My spoo is still nippy at 4 years old. It‘s usually when he is super excited at agility class. When he occasionally makes contact, the game stops (I calmly return him to his crate and another dog gets to play . . the worst punishment ever!). Just saying, it might not go away under all circumstances. I used to get upset about this but, it’s better to have a dog in overdrive for the sports we play.

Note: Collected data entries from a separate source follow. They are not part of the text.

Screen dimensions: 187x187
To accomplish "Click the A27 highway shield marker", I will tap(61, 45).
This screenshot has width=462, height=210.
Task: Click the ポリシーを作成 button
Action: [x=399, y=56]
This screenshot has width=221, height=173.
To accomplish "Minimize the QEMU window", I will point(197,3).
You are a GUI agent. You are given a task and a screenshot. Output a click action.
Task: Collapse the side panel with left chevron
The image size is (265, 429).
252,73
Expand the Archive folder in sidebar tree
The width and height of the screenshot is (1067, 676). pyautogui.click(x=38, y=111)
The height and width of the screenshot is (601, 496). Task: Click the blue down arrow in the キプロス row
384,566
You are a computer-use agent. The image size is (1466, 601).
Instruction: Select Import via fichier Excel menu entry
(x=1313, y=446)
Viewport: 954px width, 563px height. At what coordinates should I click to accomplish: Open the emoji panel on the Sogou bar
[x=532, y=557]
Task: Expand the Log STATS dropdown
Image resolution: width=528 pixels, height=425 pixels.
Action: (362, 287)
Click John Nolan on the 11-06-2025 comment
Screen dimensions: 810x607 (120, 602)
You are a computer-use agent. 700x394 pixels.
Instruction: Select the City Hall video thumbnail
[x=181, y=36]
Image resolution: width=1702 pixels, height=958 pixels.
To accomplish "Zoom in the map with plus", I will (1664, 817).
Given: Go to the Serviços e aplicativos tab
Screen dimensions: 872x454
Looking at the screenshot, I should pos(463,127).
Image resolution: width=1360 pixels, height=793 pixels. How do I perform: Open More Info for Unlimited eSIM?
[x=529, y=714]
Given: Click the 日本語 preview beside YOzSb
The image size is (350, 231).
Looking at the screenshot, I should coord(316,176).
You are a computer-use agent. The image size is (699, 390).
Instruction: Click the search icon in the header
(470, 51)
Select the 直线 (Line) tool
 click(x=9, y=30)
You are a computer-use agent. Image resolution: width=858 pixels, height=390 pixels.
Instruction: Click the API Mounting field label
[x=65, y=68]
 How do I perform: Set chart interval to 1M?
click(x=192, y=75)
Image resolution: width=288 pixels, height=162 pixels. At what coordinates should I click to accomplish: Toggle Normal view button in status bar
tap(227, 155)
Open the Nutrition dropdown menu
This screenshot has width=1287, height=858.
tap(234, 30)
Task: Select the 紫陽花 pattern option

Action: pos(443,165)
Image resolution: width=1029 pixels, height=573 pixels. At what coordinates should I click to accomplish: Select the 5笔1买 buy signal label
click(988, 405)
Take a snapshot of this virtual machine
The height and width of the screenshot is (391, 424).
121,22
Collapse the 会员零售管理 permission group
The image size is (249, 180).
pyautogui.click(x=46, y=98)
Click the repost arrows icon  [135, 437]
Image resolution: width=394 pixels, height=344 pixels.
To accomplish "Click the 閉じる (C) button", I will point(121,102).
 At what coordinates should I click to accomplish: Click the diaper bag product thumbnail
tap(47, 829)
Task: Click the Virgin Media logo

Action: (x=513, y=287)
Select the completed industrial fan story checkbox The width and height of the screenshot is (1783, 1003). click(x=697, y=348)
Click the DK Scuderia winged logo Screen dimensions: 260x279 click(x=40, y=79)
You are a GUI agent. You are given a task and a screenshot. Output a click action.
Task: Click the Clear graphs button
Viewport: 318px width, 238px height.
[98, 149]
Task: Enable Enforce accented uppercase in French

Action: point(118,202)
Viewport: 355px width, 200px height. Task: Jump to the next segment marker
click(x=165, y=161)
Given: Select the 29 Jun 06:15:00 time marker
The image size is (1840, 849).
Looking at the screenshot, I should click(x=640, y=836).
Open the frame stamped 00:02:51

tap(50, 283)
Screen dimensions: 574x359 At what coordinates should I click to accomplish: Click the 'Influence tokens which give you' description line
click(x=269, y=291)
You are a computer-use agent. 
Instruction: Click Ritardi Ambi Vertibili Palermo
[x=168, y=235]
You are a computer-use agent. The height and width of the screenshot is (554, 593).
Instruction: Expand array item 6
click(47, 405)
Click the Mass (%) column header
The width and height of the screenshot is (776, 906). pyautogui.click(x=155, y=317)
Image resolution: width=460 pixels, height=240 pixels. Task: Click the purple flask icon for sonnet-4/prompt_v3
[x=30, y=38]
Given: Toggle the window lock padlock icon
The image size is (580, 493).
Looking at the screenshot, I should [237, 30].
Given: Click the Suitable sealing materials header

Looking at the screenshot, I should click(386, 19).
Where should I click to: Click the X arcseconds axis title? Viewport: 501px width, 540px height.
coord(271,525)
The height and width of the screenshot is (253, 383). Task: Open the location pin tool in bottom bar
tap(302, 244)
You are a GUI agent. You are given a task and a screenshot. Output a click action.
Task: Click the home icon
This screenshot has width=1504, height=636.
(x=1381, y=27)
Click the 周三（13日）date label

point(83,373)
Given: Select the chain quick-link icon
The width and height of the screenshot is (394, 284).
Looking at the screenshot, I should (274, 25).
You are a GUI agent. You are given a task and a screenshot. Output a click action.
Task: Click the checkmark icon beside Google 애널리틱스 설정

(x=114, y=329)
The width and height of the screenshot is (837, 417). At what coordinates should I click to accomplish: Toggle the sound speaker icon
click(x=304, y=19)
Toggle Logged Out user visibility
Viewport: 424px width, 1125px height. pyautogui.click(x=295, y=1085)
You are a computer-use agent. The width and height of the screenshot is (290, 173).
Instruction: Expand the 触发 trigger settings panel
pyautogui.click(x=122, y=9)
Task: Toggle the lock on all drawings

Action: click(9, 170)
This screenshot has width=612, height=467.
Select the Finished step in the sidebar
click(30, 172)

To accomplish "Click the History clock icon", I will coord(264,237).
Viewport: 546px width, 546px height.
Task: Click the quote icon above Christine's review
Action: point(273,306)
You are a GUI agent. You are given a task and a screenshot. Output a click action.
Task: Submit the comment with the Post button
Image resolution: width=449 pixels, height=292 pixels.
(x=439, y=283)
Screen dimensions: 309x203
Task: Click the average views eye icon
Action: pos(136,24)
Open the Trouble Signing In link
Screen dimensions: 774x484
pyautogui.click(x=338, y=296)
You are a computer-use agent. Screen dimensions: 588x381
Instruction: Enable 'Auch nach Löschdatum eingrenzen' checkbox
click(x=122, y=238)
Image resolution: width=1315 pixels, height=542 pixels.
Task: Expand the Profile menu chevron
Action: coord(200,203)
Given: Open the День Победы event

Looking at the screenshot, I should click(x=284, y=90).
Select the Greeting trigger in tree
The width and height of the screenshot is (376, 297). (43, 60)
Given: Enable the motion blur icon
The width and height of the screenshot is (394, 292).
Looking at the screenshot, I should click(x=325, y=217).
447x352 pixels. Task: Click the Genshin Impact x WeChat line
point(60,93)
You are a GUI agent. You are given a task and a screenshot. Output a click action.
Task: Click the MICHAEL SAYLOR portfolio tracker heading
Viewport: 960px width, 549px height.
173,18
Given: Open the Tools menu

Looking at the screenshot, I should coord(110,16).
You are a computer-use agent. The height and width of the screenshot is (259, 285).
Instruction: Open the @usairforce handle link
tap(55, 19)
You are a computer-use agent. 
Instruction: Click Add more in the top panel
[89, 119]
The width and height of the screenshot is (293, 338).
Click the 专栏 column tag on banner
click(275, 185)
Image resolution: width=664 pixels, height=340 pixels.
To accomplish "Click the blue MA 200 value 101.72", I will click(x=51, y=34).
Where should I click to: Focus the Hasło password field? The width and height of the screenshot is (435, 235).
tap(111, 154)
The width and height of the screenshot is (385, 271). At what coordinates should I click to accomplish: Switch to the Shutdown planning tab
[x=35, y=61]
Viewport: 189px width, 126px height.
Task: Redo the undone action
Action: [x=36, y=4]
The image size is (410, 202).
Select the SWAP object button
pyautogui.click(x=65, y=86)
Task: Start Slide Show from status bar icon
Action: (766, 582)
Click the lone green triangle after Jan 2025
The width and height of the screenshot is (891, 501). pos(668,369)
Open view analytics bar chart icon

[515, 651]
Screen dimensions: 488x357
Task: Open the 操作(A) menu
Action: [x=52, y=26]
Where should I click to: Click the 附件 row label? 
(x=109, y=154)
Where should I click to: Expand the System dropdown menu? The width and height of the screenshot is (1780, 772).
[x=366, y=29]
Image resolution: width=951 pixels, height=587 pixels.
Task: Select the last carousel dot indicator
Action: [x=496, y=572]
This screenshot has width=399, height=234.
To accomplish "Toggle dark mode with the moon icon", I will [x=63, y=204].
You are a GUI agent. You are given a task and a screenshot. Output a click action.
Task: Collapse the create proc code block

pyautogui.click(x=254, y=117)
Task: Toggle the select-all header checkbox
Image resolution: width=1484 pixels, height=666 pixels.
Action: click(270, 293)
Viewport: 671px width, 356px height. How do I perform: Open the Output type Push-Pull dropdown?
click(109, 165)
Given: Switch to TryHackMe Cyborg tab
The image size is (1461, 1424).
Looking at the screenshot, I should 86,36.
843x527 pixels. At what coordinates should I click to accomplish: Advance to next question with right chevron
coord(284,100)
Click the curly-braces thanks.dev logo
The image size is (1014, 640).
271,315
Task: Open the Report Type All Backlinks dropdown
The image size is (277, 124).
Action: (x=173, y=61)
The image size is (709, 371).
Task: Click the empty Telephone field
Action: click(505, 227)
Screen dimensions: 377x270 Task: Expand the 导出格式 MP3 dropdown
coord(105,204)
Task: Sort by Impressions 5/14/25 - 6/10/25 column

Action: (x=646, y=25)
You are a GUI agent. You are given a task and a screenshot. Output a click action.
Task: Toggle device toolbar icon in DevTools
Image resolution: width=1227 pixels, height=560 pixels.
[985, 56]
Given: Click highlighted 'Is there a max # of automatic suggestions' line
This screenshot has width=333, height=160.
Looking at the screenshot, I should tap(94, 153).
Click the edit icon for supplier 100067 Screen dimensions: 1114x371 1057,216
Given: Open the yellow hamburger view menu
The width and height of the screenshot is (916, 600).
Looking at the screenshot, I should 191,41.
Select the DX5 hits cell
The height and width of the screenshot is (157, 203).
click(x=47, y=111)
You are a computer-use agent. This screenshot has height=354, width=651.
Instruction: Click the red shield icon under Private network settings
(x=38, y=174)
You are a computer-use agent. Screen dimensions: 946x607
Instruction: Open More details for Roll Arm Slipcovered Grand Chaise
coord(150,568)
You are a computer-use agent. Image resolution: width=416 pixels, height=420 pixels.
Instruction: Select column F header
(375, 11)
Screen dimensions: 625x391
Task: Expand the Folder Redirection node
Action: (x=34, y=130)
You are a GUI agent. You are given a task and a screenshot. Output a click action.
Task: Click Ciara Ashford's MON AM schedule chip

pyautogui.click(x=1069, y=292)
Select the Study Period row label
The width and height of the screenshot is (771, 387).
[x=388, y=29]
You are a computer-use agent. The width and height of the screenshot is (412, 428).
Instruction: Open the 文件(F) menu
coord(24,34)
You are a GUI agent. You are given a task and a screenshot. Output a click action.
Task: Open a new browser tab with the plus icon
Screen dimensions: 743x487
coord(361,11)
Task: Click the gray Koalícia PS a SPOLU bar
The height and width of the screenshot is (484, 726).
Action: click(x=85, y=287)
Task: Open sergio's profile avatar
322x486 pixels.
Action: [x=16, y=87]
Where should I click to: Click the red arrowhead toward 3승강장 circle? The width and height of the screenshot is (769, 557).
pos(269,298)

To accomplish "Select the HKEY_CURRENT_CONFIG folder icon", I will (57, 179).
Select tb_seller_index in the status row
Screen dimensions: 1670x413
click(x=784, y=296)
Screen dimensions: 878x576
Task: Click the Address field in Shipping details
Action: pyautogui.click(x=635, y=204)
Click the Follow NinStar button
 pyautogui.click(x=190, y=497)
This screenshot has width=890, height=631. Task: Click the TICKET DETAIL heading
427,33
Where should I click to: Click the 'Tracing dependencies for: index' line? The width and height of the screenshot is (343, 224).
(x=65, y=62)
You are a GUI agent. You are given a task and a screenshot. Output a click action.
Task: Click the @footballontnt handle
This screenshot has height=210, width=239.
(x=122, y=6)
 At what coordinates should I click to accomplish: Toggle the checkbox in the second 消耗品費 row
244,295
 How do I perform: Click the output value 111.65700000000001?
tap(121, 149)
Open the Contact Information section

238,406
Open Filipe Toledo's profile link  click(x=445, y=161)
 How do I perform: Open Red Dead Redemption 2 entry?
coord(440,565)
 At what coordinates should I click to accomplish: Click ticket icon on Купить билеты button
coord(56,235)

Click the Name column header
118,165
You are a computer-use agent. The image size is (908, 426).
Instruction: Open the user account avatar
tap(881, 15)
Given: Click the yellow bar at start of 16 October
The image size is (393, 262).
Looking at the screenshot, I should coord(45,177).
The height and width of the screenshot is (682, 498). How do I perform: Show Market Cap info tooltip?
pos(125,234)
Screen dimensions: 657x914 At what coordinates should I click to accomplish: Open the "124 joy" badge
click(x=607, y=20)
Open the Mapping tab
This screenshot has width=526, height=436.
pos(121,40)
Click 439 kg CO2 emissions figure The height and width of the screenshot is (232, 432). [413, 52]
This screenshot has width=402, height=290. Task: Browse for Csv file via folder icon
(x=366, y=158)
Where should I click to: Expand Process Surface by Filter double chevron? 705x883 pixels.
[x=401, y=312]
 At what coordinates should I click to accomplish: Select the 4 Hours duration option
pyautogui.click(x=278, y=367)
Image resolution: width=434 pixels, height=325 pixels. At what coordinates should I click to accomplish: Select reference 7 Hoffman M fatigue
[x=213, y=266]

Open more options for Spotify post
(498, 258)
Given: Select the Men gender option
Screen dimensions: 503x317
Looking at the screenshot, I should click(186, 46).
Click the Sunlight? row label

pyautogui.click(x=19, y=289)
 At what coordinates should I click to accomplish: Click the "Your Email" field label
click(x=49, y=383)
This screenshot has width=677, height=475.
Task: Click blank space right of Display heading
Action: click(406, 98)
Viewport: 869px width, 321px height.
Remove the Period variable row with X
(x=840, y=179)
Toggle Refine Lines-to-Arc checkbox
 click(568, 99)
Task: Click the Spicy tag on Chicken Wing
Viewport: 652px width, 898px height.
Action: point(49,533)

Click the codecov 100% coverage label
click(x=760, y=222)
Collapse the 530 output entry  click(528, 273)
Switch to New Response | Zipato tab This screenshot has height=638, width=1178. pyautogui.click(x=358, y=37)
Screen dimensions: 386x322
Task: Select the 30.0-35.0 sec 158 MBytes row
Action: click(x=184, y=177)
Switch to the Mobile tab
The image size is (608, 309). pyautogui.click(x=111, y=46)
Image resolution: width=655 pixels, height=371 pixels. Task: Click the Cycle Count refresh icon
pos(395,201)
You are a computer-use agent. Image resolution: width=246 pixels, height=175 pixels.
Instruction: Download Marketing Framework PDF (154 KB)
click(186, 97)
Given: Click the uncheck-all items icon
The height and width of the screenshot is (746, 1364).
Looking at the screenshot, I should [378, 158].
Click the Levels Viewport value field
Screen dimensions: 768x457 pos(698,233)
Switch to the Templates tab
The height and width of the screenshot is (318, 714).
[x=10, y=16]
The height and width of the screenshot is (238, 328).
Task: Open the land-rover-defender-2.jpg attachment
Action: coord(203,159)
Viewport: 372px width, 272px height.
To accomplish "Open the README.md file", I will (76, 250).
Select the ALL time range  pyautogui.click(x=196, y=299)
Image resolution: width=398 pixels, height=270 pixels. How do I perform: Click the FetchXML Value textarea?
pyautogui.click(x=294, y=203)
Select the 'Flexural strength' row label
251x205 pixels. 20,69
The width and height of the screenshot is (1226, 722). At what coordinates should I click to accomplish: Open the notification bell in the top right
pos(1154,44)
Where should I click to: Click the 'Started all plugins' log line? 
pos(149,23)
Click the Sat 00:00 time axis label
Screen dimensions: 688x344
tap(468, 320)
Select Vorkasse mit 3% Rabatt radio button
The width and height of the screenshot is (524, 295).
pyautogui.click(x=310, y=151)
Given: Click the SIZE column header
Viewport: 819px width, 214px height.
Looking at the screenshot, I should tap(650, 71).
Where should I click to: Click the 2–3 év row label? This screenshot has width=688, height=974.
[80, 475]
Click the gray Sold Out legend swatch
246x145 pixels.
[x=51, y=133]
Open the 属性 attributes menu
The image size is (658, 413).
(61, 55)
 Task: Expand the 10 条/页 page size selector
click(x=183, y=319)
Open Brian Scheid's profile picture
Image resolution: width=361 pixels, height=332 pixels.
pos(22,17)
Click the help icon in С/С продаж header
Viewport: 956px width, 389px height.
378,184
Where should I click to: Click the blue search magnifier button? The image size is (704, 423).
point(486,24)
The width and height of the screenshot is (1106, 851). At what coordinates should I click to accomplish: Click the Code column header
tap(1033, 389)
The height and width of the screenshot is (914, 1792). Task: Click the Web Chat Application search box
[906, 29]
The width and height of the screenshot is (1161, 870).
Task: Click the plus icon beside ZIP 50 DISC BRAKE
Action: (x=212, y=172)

Another tiring activity for both of my dogs is to visit dog-friendly stores. This is also good socialization! We’re going to Farm & Fleet today. Should be lots of meet & greet on the last shopping day before Christmas.


----------



## Mufar42 (Jan 1, 2017)

Well you have gotten good advise. My st. poodle, after having had many dogs who I had trained well previously was my biggest challenge. I also used a prong collar which was effective in teaching a relaxed walk. I didn't need to make corrections he learned on his own. I actually no longer have the need to use it as at 2 years old he is good. Now because I am old and have weak knees and ankles I do use it in certain circumstances as he will occasionally leap in the air in excitement. As he ages he keeps getting better and better. For instance when I go to the groomer he is excited and really isn't thrilled to go in so he isn't as good on his leash however when we leave he is perfect and will wait per step as I slowly go down them. LOL He then waits nicely at the car to jump in. I have found good advise here and just doing a little training helps his mind and when he used his brain he settles down. Most day I give him some free ball fetch playing in our yard. Right now its too wet and he slips too much to safely run so we do some short training sessions in the house and just some extra attention. He then goes and lies down and settles. While training him I said to myself many times I would not do this again, it was just difficult but now I feel differently I would do it again and again he is just marvelous. My guy was also mouthy but he outgrew it with me, he is only mouthy at play mostly with the other dog in the house but will grab at his leash when he gets excited or wants to play. He does have a soft mouth and if if takes my hand it is very gentle. I no longer have torn shirts or slacks, lol. I had him neutered at 14 months, it was just time even though recommendations are for 18 months. My vet who stays up to date felt his growth plates were closed at this point and we could go ahead. My breeder was willing to work with me though she also has a neuter in his contract Years ago it was more significant for breeders to put a time line in their contract but today the AKC offers a limited registration to the breeders to provide for dogs sold without breeding rights. I think because of this they can be neutered later and not be registered as a sire, ever.


----------



## lily cd re (Jul 23, 2012)

Well honestly I wouldn't use a pinch collar on a dog that young either and I do use pinch collars pretty routinely. If one resorts to harsher corrections with an adolescent dog then there is nothing to turn to later should you need it. Also pinch collars require the dog be given a chance to get used to them and have to be used correctly. I would never use a pinch collar for anything having to do with barking since it would seem to me that would require popping the collar which is truly unfair. Never pop a dog on a pinch collar. That is just mean spirited at the very least and poodles are too sensitive to understand what is happening. When a pinch collar is used correctly the dog will make its own correction.


----------



## PeggyTheParti (Sep 5, 2019)

I also tend to think that if repeated use of an aversive isn't having the desired effect, it's doing more harm than good. I've succumbed in the distant past to shouting out of frustration at an incessantly barking dog, but did it work? 100% never. So I don't do that anymore. I know better so it only feels right to do better. 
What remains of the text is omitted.